Gregory Bean is executive editor of Greater Media Newspapers. You can reach him at gbean@gmnews.com. Gregory Bean is executive editor of Greater Media Newspapers. You can reach him at [email protected]. Ialways laugh at those movies where the loan shark sends out a leg breaker like Rocky Balboa to collect on unpaid debts.

In those movies, you get the idea that the loan sharks are always named Sal, and the people late with the payments are always downon their-luck alcoholic gamblers and degenerates named Mickey.

I’m sure people like that really exist, but what made me laugh was that in this country, loan sharking was not only legal, it was protected by the federal government.

The loan sharks were a lot of the credit card companies that threw out the temptation of easy money, and then enforced a predatory system of interest rate increases and collection that had a large segment of the American population in perpetual, lifelong servitude.

It’s been a modern version of the old company store, where people bought what they needed on credit, and then spent the rest of their lives paying it off. In many cases the debts followed them into the grave, and the company store went after their surviving family members to collect.

I’ve written about credit card companies a lot of times over the years, most recently about an ExxonMobil MasterCard that was issued to me, even though I didn’t ask for it.

I’ve noted that we get so many credit card offers at our house that in one two week period, we were offered more than $100,000 in credit card money. And I’ve also noted that if I were more of a reprobate myself, I’d just max all those cards out with cash advances and retire to Bora Bora under an assumed name.

Well, all that may finally be changing because in a fit of common sense, the Federal Reserve and the National Credit Card Administration adopted a fairly comprehensive set of rules to reform the national credit card industry.

The new rules were designed to increase protection for consumers and are too numerous to list here. Some highlights:

• Consumers must be given 45 days’ notice before any changes are made to the terms of the account. In other words, no raising the interest rate on the card on a whim.Also, no raising the interest rates because a consumer was late on a payment by a single day. They’ve got to be at least 30 days late and then rates can only be raised after that 45-day notice. Currently, card companies can change the terms of the contract arbitrarily with no notice. Under the new regulations, cardholders would have the right to cancel their cards and pay off the balance with the existing interest rate.

• Card companies will have to send their bill at least 21 days before the due date so consumers have time to make a payment without getting hammered by a late fee. Currently, credit card payments are considered late if the company does not process them by 5 p.m. on the due date, which meant consumers had to mail their payments several days early to make sure they were processed on time. Under the new regulations, if consumers can show proof of bill payment within seven days of the due date the company must waive any late fees.

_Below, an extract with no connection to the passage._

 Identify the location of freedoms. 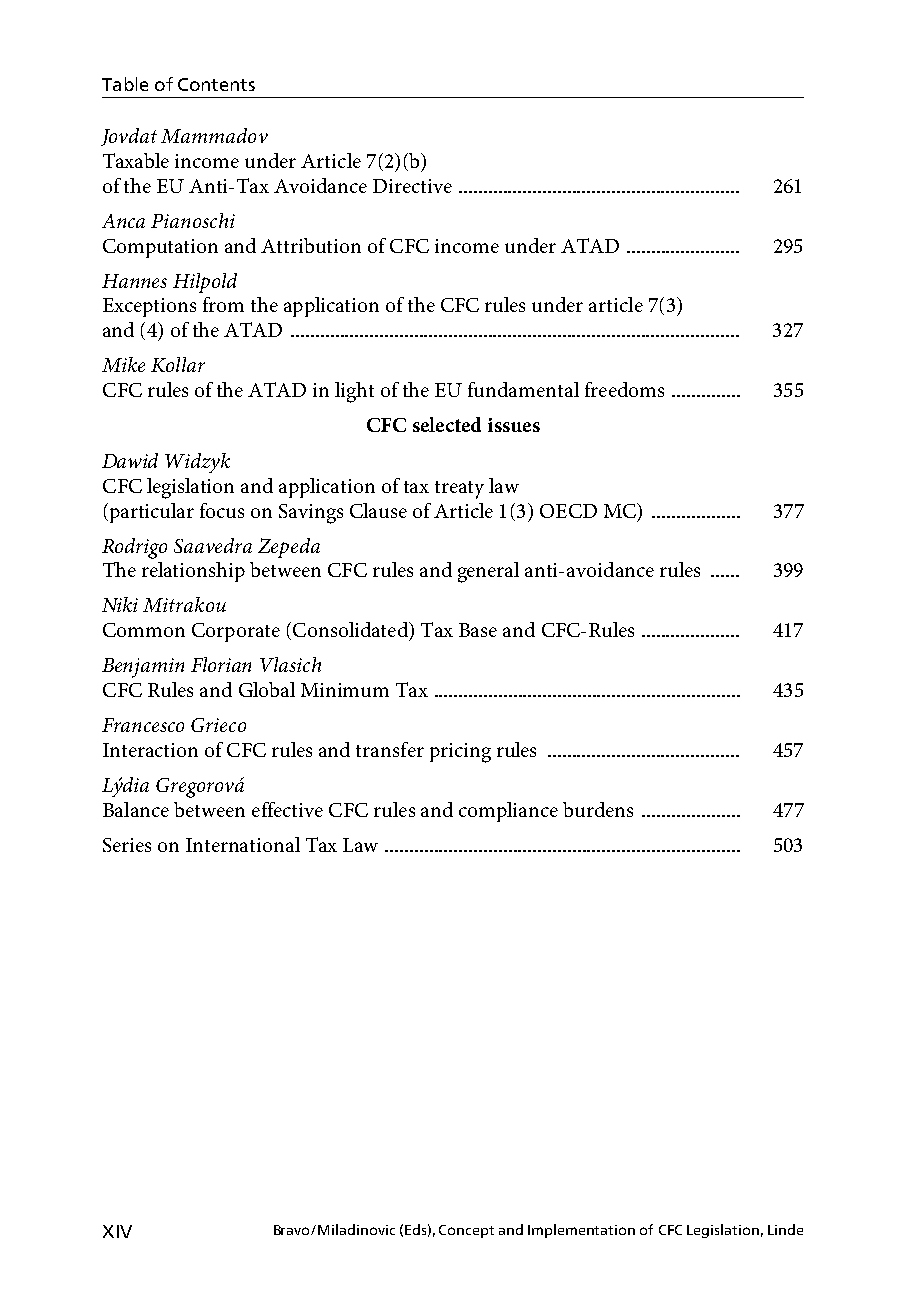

• Credit card companies will no longer be allowed to increase rates because the consumer is late on an unrelated bill. In other words, these days if you’re late on your car payment, your credit card company can raise your rates just because they feel like it. No more.

• Credit card companies will have to provide consumers the option of having a fixed credit limit that cannot be exceeded. Currently, card companies will usually let you go over the limit, but they charge a hefty fee for that. No mas.

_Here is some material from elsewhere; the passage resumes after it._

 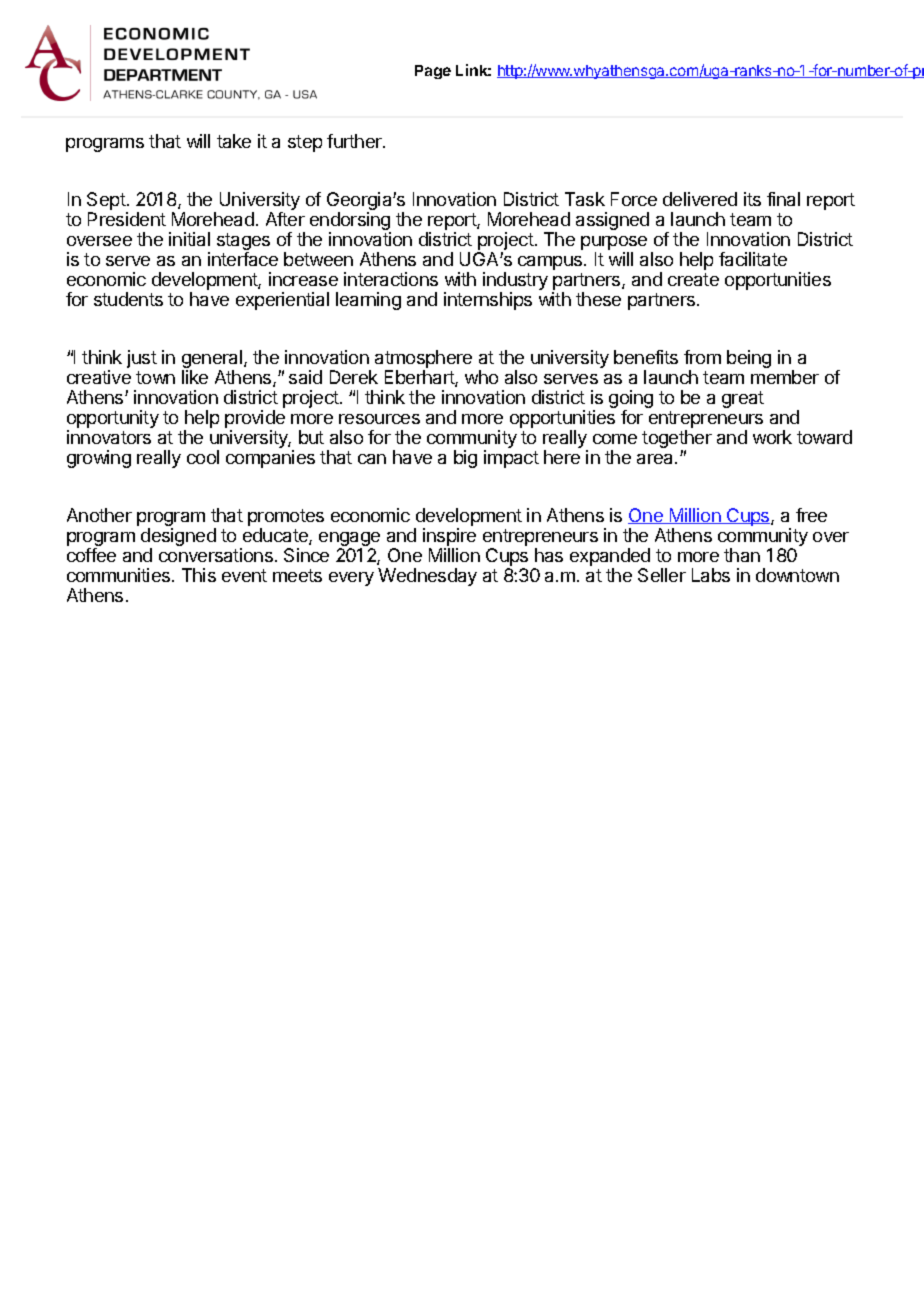 I want to click on internships, so click(x=488, y=301).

• These days, if you take a credit card company up on a promotion like “5 percent interest for one year,” the credit card companies can take your payment and apply it to that part of your debt. That leaves your balance with higher interest rates just growing and growing. This was good for the credit card companies because it extended the time you were in hock for higher interest rate balances. Under the new regulations, your payment will have to be distributed so that it pays off some of the lower interest rate debt and some of the higher.

Spokesmen for the credit card industry are already whining that these new regulations will force them to change their whole method of doing business and predicting that it will just make it more difficult for the average consumer to get credit.

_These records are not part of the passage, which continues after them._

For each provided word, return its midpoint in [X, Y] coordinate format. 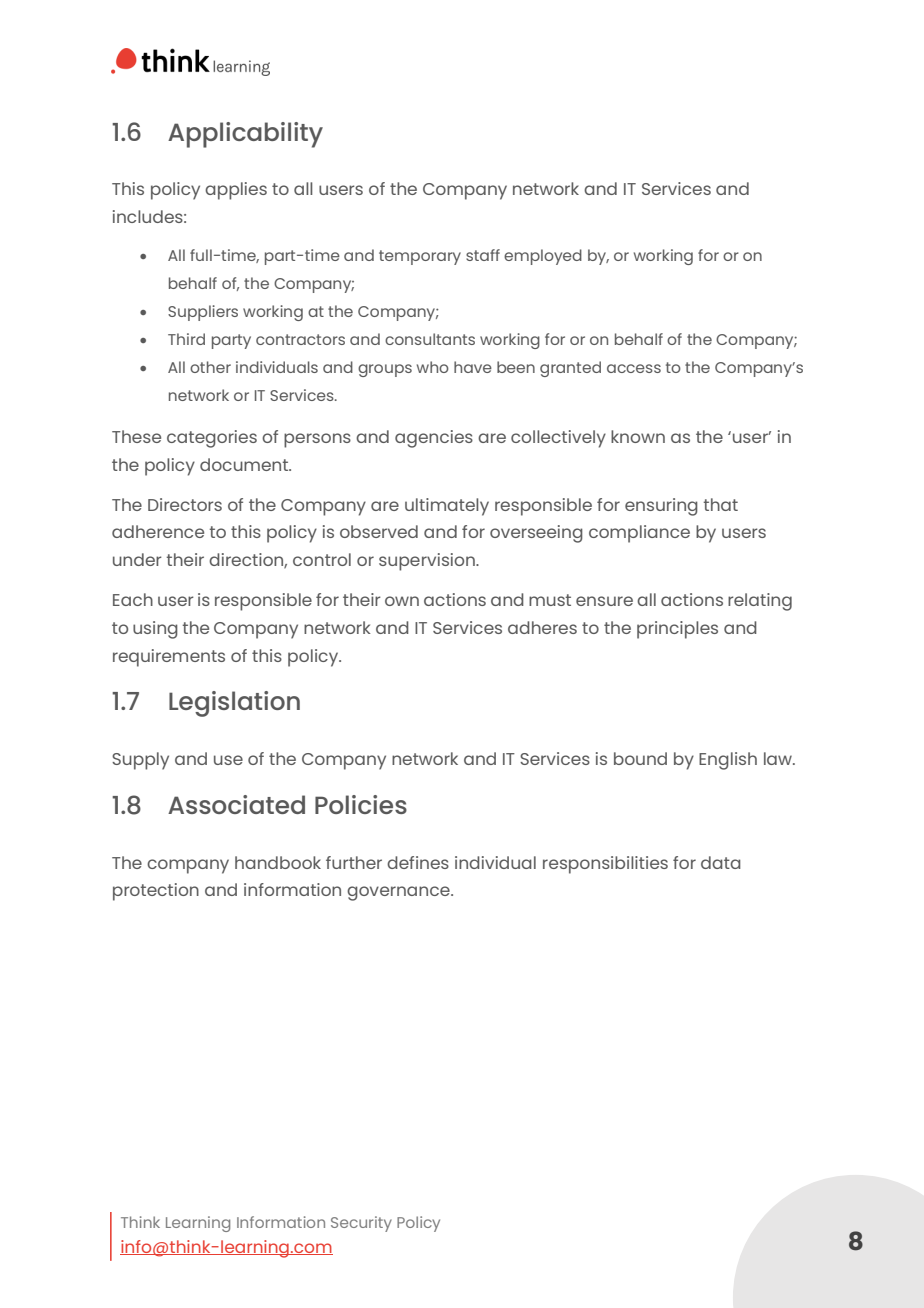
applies [236, 191]
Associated [236, 804]
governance [399, 893]
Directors [185, 504]
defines [418, 862]
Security [361, 1224]
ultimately [447, 507]
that [721, 504]
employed [543, 257]
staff [483, 255]
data [721, 862]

Well, that’s the whole point, isn’t it?

Giving subprime mortgages to people who couldn’t pay them back and didn’t deserve the loans in the first place created a huge economic mess in this country.

And with the average American carrying between $8,000 and $9,000 in credit card debt and paying about $1,200 a year in credit card interest, this is nothing but a huge dam waiting for the crack that will send water rushing down the valley and drown us all.

(Did you know that if you charge $1,000 on an average credit card and make only the minimum payments, it will take 22 years to pay it off? Did you know that you will pay $2,300 in interest on that $1,000 initial balance?)

All things considered, these new regulations sound pretty good, right? Well, as usual there’s a caveat.

They won’t take effect until July 2010, which means the credit card companies can continue acting like old Sal the loan shark and preying on American consumers with relative abandon.

I’m sure they’re hoping that between now and 2010, they can mount a lobbying campaign to get the government and the Fed to back off.

Stranger things have happened, but I’ve got a feeling those lobbyists aren’t going to find the Democratic majorities in the House of Representatives and the Senate quite as eager to roll over as their “free market” Republican pals were.

So I think reform will come, but it’s too bad the Fed is putting it off for so long. If they really wanted to provide consumer relief, they would have made the reforms effective January 1, 2009. Sure, that would be inconvenient for the credit card companies, but we shouldn’t feel too sorry for them. They’ve been taking advantage of us for decades.